Return only how many lines in the data include the string "will".

[Records to use — start]

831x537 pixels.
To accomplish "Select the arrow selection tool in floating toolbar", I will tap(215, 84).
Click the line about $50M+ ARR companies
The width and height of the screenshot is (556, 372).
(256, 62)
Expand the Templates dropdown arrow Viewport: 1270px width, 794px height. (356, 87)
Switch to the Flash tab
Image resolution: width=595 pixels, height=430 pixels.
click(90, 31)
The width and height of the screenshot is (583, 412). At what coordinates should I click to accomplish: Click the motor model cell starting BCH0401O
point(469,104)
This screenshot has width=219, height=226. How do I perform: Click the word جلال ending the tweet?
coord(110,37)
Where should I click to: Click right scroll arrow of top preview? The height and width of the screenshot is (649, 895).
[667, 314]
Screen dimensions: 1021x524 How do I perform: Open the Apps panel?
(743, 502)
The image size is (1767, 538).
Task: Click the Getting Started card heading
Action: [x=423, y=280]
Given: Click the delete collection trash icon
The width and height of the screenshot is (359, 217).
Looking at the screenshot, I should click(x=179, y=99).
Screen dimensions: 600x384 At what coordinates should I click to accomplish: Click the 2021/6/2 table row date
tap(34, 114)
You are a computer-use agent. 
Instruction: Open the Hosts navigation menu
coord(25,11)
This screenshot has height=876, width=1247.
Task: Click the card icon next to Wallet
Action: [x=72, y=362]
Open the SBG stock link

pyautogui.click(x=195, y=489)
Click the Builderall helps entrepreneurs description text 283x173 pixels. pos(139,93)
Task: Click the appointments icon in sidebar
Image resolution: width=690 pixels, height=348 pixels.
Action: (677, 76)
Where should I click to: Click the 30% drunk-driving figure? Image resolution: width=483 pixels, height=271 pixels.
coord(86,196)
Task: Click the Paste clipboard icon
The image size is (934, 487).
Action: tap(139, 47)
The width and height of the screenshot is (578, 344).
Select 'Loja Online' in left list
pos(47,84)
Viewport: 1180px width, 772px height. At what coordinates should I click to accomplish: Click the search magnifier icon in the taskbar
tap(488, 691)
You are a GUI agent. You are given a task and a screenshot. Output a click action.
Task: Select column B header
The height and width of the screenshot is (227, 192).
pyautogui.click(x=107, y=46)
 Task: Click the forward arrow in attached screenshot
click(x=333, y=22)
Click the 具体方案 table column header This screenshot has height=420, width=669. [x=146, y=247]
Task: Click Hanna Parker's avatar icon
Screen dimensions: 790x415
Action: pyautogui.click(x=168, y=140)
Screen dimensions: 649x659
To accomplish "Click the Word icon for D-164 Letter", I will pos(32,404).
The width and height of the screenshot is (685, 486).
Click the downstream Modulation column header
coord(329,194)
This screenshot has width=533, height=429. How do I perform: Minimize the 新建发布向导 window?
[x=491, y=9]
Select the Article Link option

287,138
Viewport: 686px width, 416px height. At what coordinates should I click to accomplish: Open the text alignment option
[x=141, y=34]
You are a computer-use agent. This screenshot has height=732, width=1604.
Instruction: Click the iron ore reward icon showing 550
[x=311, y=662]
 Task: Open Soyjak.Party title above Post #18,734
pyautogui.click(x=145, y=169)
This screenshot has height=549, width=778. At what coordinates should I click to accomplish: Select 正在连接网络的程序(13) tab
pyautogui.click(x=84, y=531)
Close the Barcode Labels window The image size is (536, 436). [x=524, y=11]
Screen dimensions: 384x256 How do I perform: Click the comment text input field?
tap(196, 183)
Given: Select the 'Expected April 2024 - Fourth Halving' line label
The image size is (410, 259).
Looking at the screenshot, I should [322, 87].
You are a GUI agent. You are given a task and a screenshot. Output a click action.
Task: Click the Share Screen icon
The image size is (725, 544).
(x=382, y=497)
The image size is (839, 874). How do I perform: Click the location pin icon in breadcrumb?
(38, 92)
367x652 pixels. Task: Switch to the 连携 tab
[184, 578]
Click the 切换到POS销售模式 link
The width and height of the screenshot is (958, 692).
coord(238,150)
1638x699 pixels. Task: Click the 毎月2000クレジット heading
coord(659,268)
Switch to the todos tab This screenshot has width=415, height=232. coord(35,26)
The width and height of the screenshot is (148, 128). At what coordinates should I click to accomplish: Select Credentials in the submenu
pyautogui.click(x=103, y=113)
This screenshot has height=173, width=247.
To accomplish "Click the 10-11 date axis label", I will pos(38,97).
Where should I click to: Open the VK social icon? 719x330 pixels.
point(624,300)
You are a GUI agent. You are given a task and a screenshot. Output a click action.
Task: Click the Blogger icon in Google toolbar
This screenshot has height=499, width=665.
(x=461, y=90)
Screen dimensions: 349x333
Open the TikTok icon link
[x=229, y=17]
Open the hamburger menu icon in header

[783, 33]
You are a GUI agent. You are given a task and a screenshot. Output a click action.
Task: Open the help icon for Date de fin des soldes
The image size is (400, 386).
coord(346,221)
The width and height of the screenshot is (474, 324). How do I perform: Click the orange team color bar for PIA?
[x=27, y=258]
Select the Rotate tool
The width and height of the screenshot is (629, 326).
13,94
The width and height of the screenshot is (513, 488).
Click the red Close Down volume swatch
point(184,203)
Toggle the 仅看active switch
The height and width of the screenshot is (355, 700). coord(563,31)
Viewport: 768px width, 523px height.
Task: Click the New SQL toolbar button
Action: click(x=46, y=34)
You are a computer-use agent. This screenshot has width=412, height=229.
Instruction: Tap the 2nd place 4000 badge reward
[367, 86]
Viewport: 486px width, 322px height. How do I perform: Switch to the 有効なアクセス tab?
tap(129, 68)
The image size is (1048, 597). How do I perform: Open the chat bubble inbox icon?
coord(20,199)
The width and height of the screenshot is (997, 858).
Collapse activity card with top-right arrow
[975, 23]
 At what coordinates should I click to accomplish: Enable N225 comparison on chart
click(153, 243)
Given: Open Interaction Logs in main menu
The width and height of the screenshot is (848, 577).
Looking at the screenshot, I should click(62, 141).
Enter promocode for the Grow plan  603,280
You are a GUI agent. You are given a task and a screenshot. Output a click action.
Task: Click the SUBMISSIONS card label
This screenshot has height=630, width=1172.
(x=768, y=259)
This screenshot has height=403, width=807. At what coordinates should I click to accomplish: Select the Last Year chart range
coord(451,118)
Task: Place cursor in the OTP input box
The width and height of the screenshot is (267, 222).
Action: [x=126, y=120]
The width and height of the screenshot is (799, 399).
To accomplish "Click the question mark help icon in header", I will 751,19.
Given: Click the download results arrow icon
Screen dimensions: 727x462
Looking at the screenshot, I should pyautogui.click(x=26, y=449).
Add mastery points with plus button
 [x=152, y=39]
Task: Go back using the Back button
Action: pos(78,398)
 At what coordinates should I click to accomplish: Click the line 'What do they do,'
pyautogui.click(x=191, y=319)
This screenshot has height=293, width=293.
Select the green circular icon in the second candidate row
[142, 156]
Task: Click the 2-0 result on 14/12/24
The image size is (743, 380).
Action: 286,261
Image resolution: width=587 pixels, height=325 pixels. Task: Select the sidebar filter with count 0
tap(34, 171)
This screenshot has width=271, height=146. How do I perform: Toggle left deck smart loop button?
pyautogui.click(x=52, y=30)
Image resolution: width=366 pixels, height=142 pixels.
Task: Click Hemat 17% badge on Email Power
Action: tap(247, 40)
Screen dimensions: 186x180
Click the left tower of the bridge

[Records to use — finish]

#### Solution:
4